#### EXERCISE
Below is a block of records; repeat all of them exactly.

Top of RECORD EXCERPTS

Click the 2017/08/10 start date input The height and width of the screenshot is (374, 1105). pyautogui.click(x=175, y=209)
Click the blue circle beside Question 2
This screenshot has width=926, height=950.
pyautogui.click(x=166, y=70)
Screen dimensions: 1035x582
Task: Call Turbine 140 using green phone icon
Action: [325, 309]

Bottom of RECORD EXCERPTS

#### EXERCISE RESULT
Click the 2017/08/10 start date input The height and width of the screenshot is (374, 1105). pyautogui.click(x=175, y=209)
Click the blue circle beside Question 2
This screenshot has width=926, height=950.
pyautogui.click(x=166, y=70)
Screen dimensions: 1035x582
Task: Call Turbine 140 using green phone icon
Action: [325, 309]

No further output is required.